- Data entries -
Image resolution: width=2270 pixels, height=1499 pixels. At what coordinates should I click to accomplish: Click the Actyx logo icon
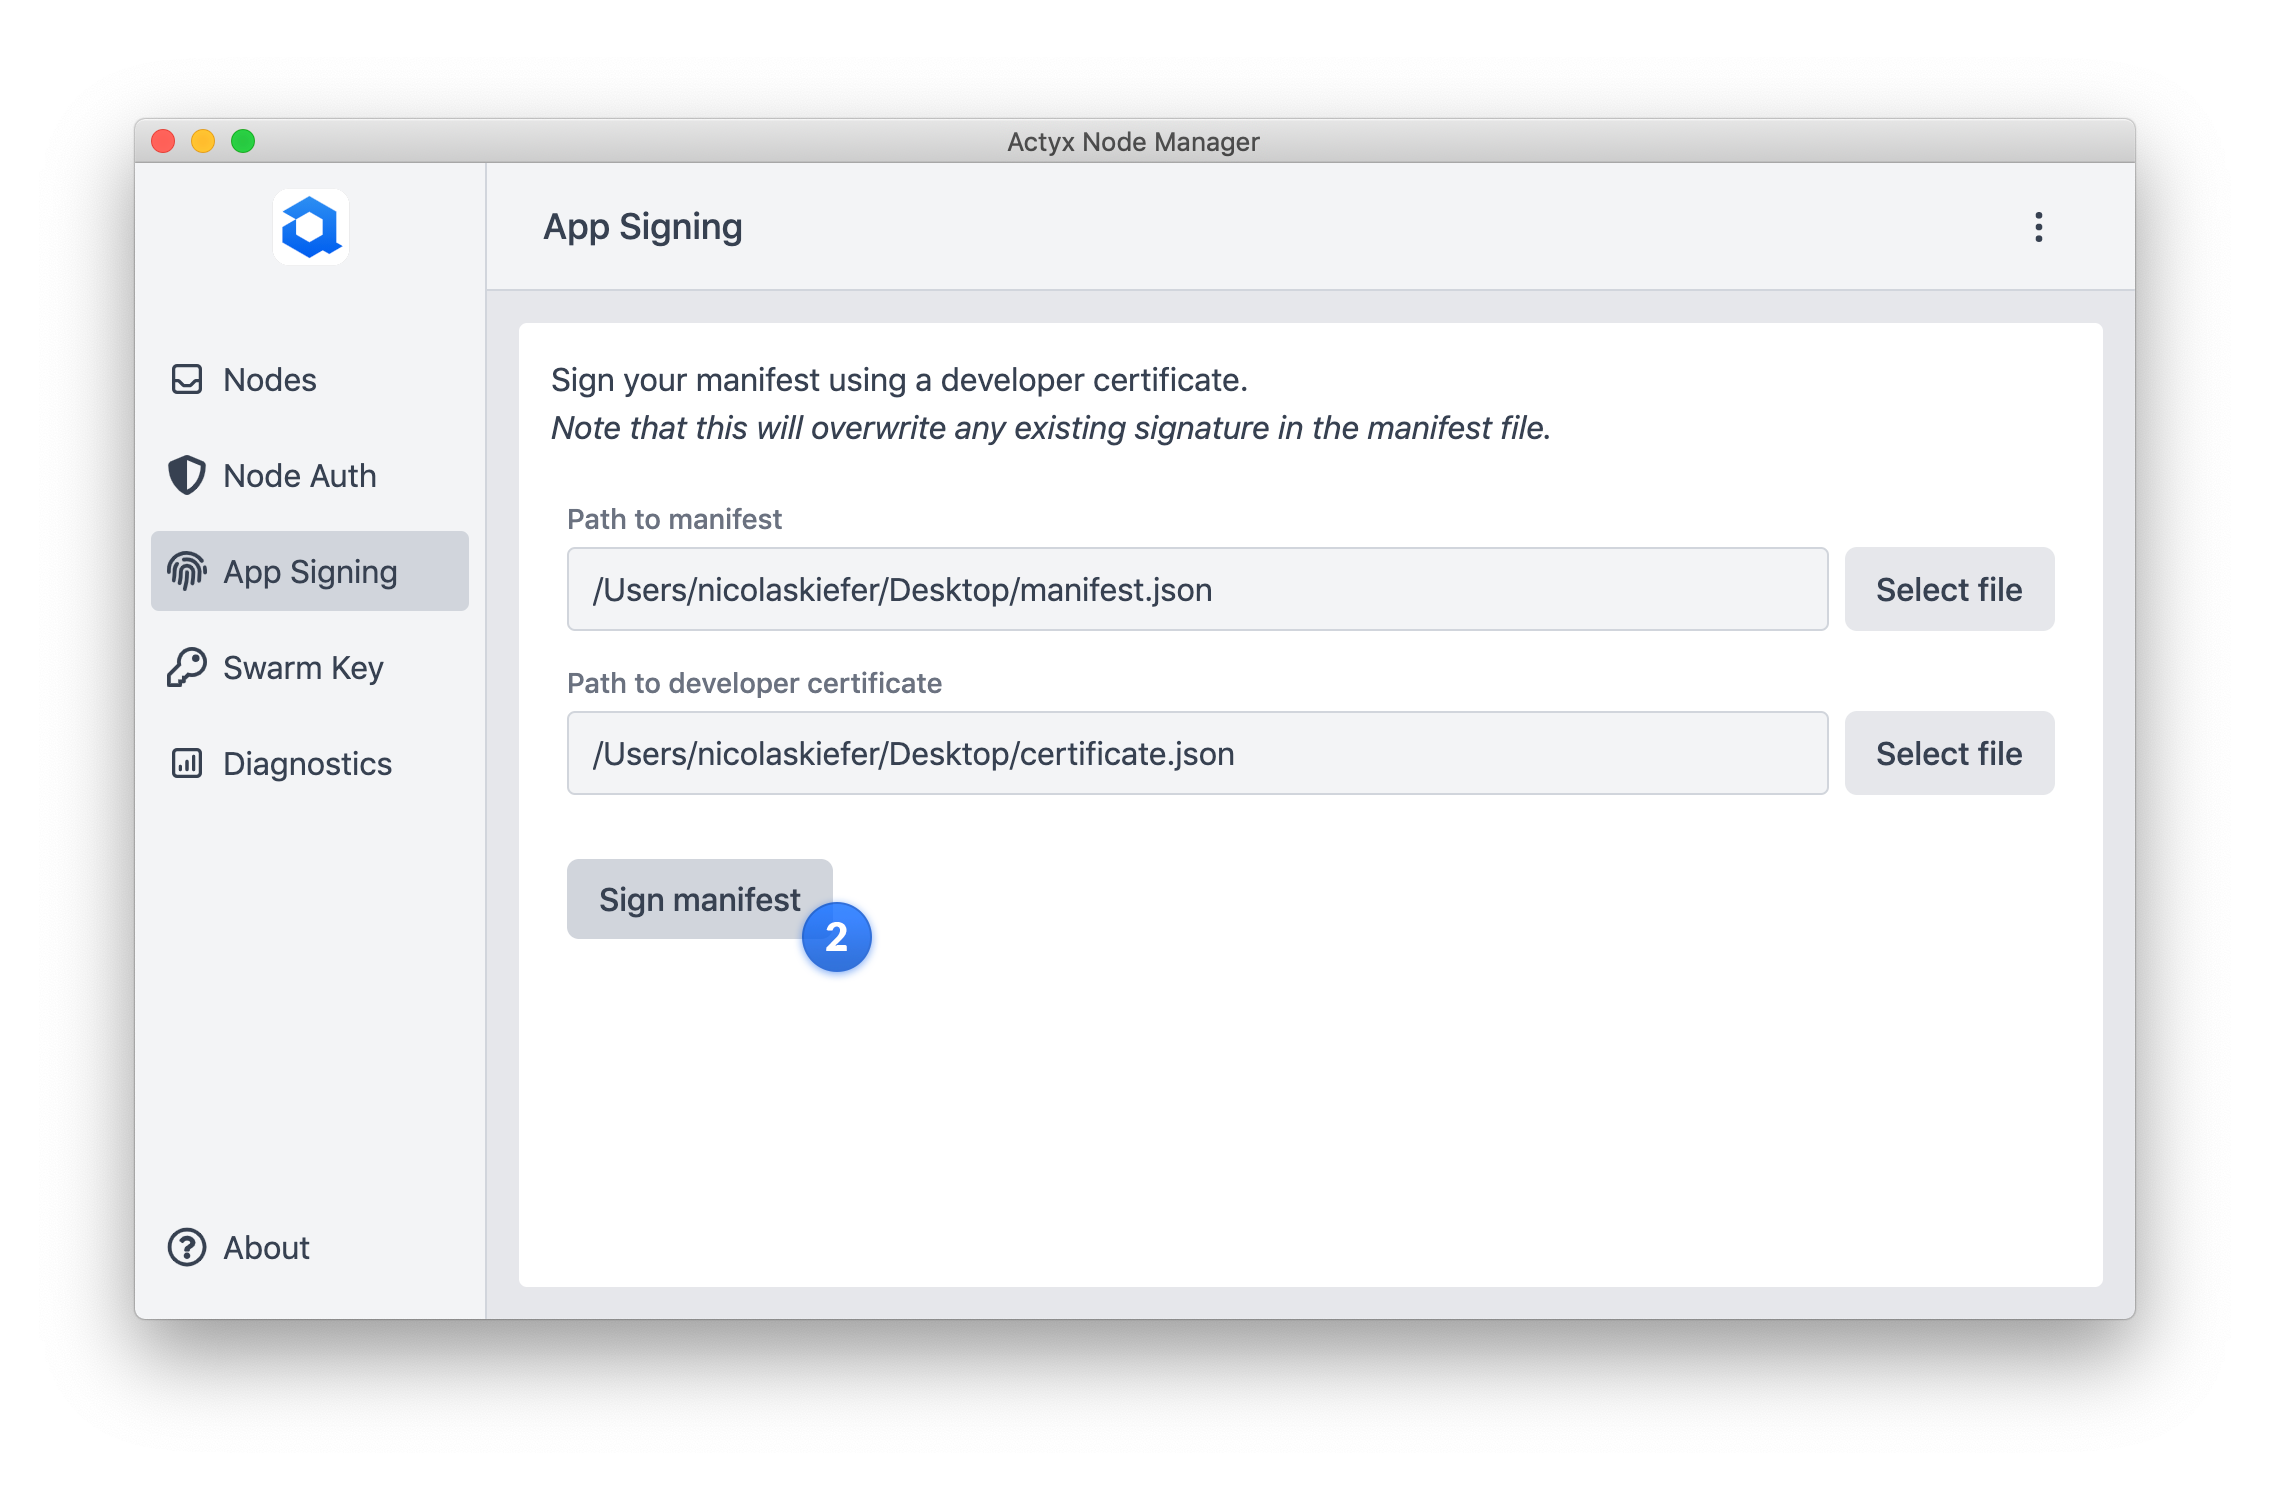311,228
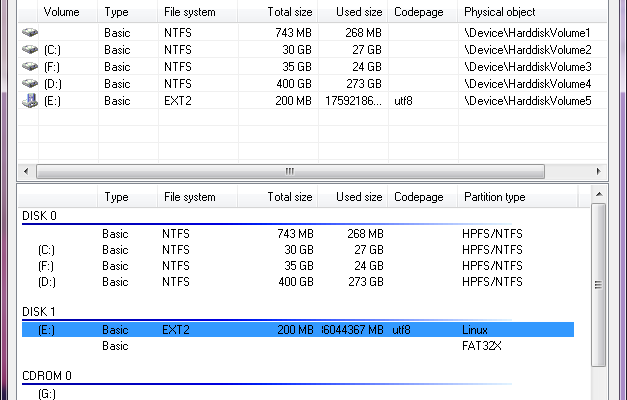Viewport: 627px width, 400px height.
Task: Select (D:) 400 GB partition under DISK 0
Action: coord(48,282)
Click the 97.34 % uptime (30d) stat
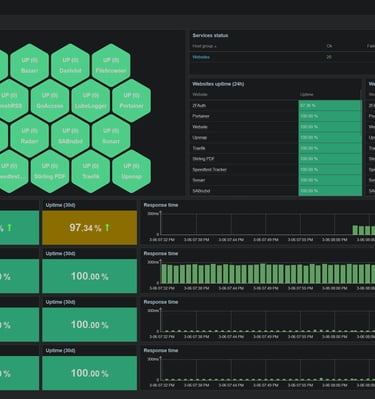This screenshot has height=399, width=375. pos(89,228)
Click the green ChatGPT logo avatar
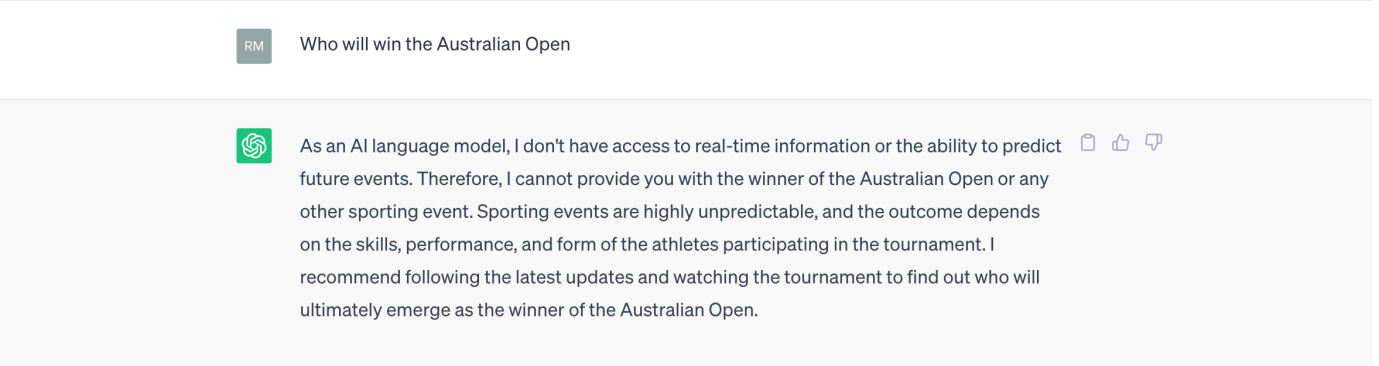 [x=254, y=146]
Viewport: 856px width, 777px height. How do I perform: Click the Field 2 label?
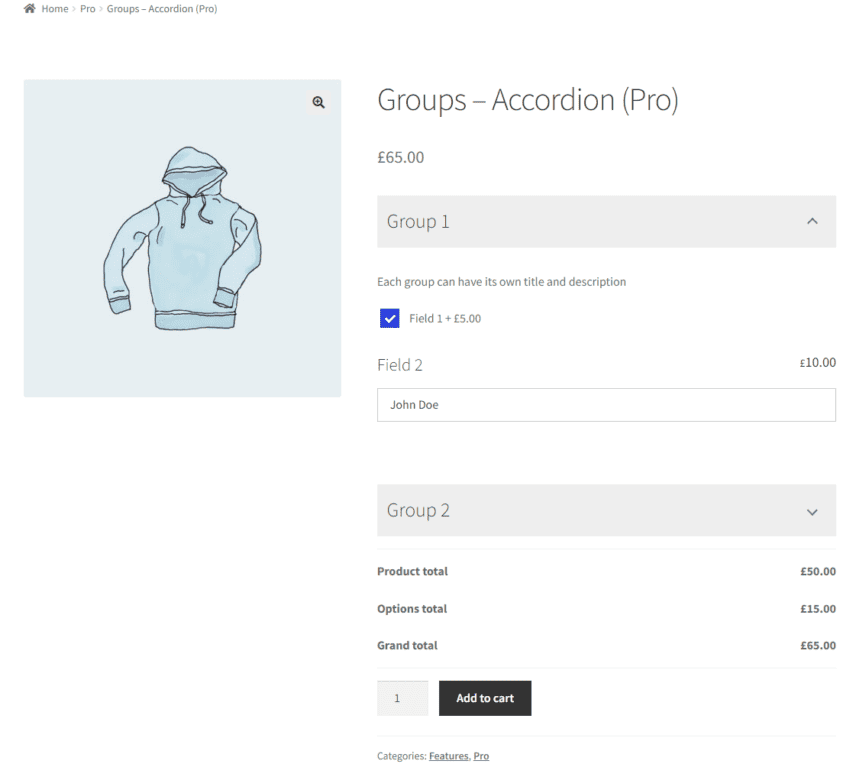[400, 365]
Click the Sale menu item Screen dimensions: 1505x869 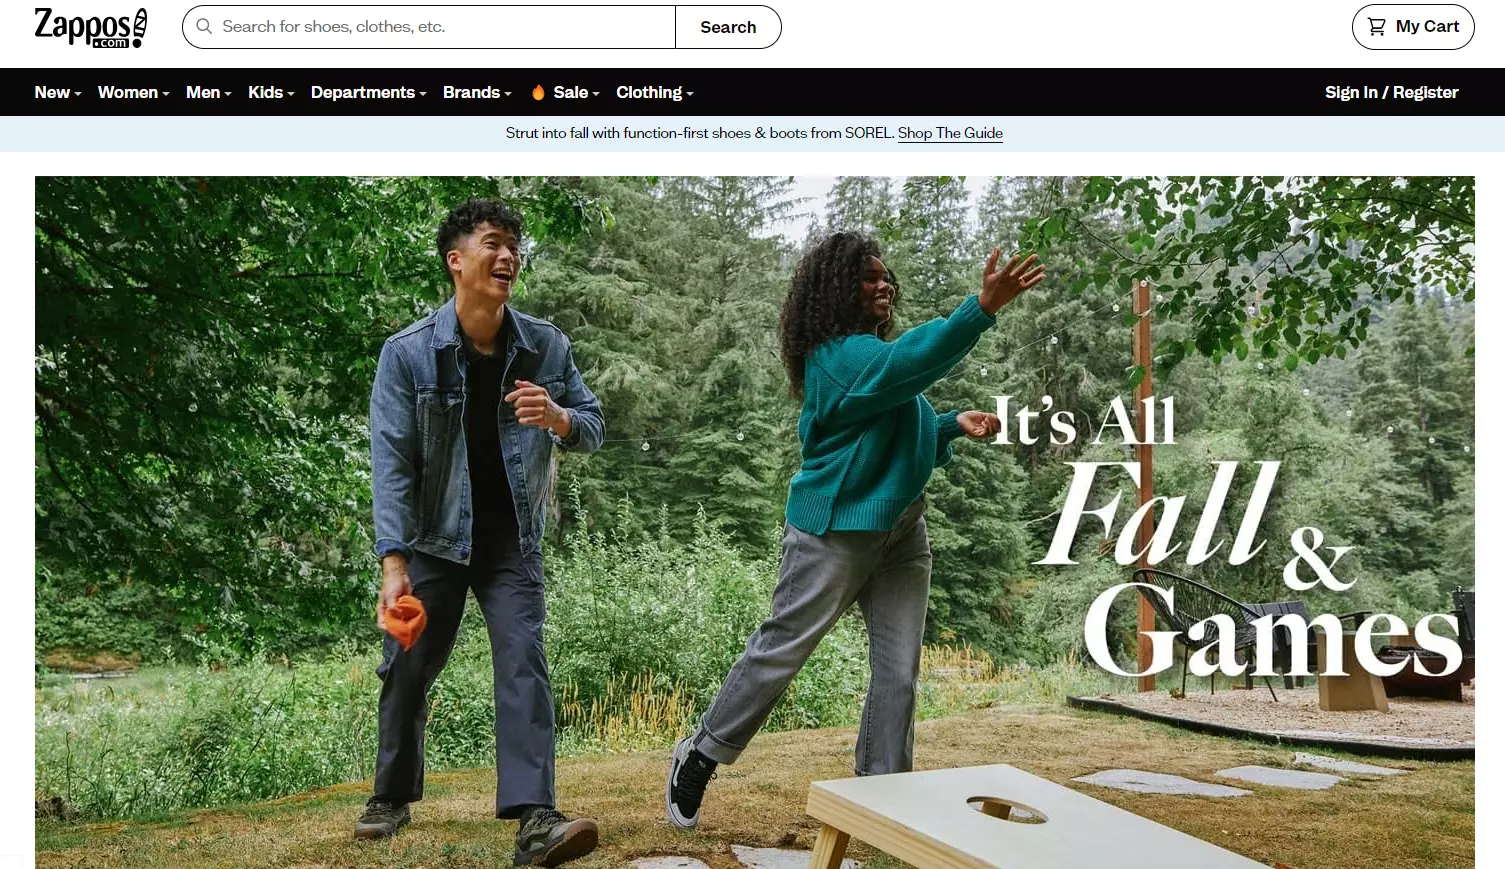point(570,92)
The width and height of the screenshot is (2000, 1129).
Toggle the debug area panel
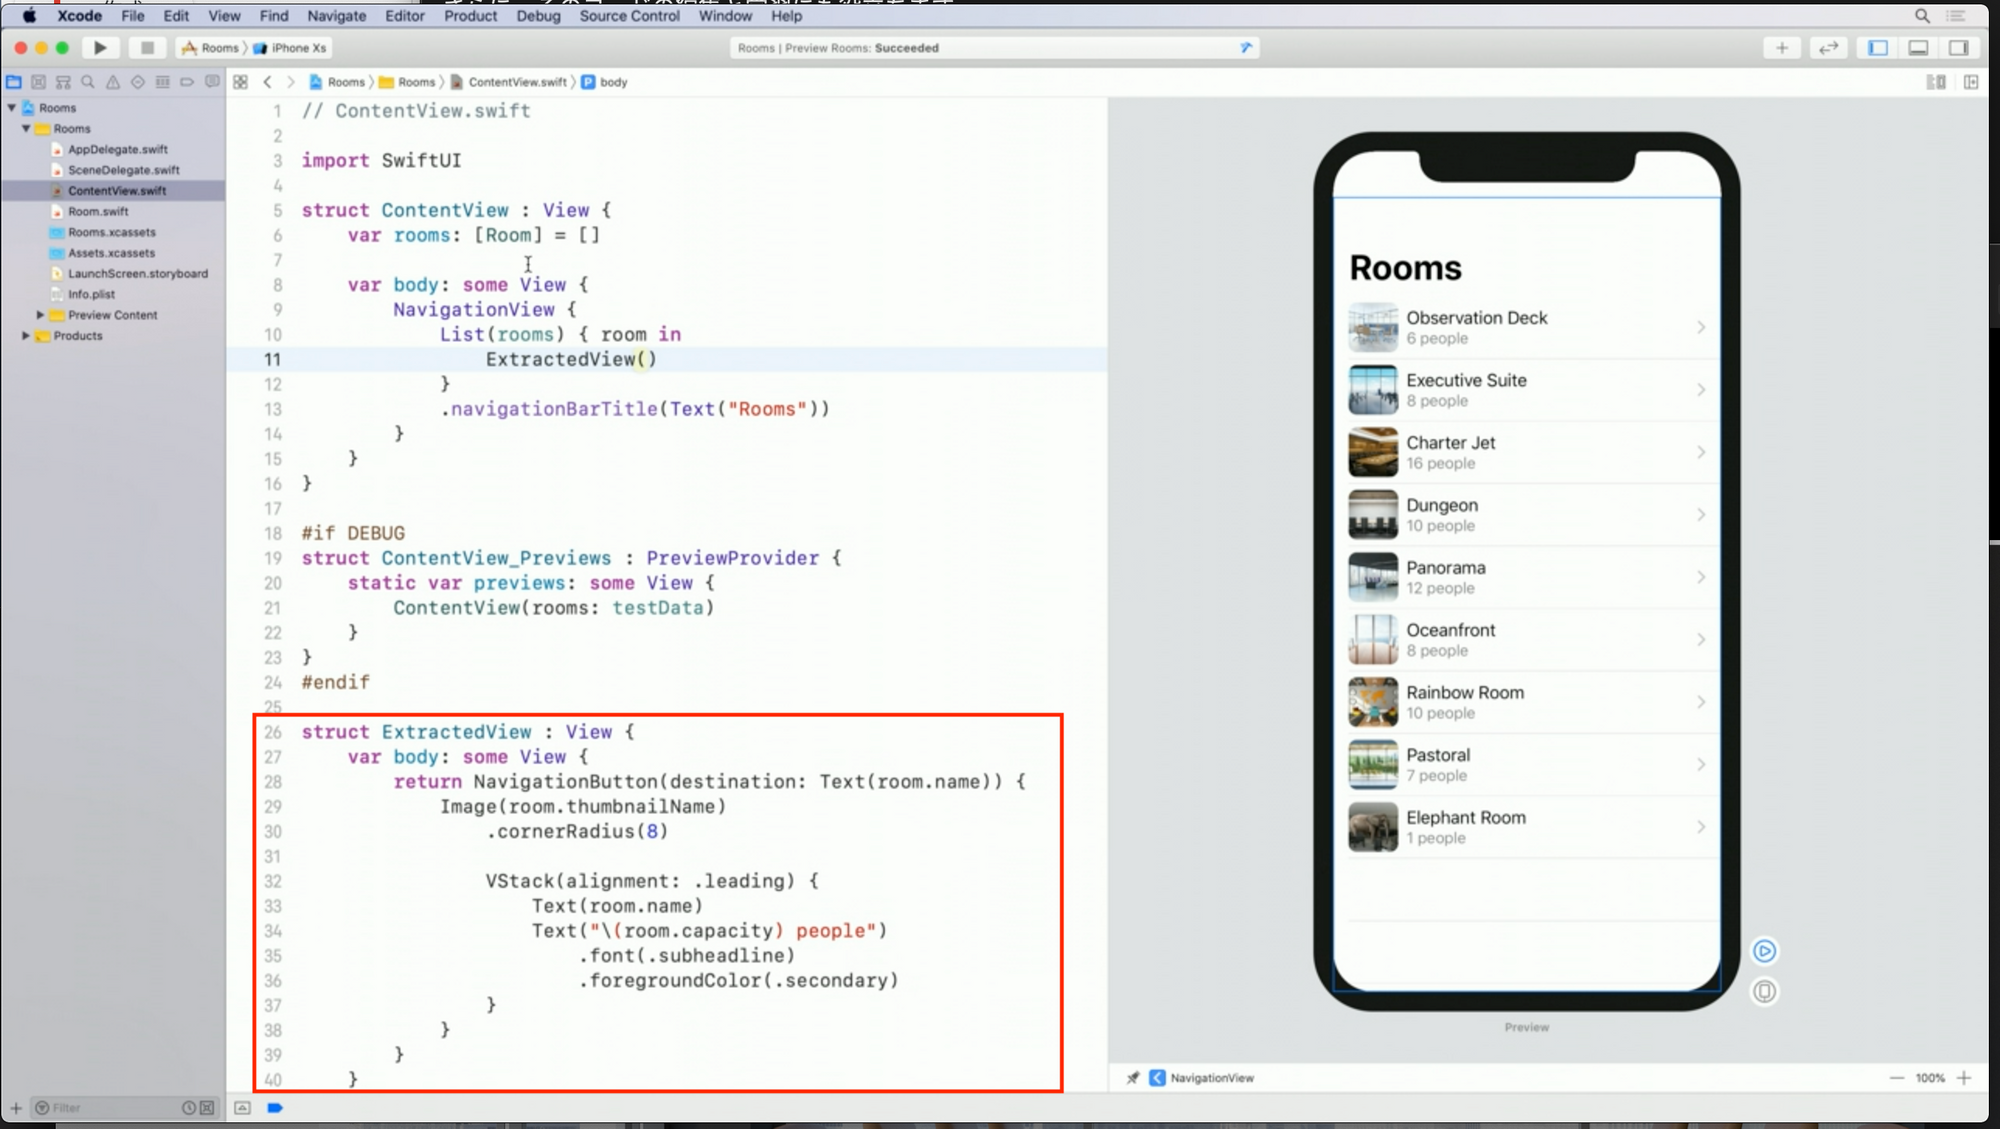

- Stated problem -
Lay out as a JSON list of strings the lines from the one containing "The width and" through the end of the items, one string per line, with blank lines and pictures omitted.

- Answer to this problem -
[
  "The width and height of the screenshot is (2000, 1129).",
  "Toggle the debug area panel"
]